Q: If the Crown Prince were to write a letter to himself as a young man, how would it read?

“I would write that I was fortunate to be given a lot of freedom. Innermost as well as externally. I really was allowed to develop myself and have my own experiences and that has been worth pure gold. I could not have bought that. It was cool that I had that freedom and those experiences. And I was allowed to keep my curiosity and challenge myself physically as well as mentally.

In the Frogman Corps for example, there were many times when you thought, 'It wasn’t you who did that!' You would never have believed you were capable of it, but you managed it in some mysterious way. By working through the issues and listening to your own thoughts you pulled through. It was best when you faced some measurable demand that had to be honoured, otherwise it was just 'goodbye and thank you' with a good conscience but neverthless downcast, right?

That gave a lot of insight within yourself and also courage. I became aware that you could actually set some extreme goals for yourself, and honour them. Physical well-being gives a good mental balance, so yes, it has also been a help in respect to my future job as regent. It applies to all people that you get cheered up by physical exertion.
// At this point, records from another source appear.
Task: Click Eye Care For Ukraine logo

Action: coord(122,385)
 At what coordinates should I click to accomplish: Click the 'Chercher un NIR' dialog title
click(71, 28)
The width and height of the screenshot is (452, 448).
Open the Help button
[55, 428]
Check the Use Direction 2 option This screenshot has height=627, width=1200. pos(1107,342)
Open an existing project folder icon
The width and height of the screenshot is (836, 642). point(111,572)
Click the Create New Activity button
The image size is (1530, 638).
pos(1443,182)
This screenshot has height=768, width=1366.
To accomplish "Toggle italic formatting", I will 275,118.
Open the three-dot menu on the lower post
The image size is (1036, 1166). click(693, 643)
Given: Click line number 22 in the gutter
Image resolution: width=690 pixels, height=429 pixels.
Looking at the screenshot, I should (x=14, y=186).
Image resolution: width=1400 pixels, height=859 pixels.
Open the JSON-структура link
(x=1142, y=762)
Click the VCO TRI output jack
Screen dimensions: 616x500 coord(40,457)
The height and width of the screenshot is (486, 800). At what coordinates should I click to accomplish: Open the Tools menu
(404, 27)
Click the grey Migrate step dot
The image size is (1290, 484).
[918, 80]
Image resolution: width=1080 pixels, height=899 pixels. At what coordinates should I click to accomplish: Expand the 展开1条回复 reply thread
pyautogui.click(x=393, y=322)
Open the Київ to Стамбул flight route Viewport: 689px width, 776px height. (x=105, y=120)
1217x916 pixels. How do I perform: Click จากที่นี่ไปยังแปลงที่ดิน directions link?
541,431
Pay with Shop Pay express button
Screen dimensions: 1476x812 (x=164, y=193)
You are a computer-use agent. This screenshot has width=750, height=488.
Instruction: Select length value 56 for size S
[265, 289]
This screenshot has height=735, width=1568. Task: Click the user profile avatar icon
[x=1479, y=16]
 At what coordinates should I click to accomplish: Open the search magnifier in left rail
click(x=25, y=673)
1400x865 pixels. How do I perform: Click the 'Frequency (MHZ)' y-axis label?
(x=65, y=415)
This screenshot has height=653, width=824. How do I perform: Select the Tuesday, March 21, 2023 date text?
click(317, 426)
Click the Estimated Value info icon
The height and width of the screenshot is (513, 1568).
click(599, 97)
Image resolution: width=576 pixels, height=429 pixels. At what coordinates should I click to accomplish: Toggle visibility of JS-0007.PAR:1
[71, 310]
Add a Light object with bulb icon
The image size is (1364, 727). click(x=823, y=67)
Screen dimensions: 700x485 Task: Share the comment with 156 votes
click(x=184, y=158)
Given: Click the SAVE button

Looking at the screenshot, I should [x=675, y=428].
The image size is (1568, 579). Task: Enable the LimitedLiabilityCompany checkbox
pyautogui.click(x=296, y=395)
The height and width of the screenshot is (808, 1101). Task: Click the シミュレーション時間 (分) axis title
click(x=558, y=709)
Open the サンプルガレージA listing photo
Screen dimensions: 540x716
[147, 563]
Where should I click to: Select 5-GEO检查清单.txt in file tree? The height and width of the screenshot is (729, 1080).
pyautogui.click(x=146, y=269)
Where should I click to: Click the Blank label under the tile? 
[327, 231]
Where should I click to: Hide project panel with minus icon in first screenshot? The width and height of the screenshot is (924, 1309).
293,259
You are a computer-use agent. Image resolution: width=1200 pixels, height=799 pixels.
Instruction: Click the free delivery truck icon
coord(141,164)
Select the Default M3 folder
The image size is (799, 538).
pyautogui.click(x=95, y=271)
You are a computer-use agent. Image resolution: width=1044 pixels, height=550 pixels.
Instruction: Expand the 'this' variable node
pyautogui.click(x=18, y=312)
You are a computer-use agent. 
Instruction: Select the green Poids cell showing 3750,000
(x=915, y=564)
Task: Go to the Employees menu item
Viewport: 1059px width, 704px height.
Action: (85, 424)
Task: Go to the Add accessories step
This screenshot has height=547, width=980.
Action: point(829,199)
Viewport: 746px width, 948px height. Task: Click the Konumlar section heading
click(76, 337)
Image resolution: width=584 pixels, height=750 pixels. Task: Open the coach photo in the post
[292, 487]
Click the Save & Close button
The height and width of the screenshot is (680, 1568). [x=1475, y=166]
In my letter I would write that it’s important to get the freedom to experience things. Without wanting to be too aloof I will refer to a single sentence by Piet Hein: 'Remember to love, while you dare. Remember to live, while you do'. You could say that to yourself, but only as seen in the rear view mirror, because as a teenager you cannot forsee your life, but you do live much more intensely and have a lot of emotions. So yes, you must not forget to love.”

Q: Does the Crown Princess to have an advice for yourself as teenager?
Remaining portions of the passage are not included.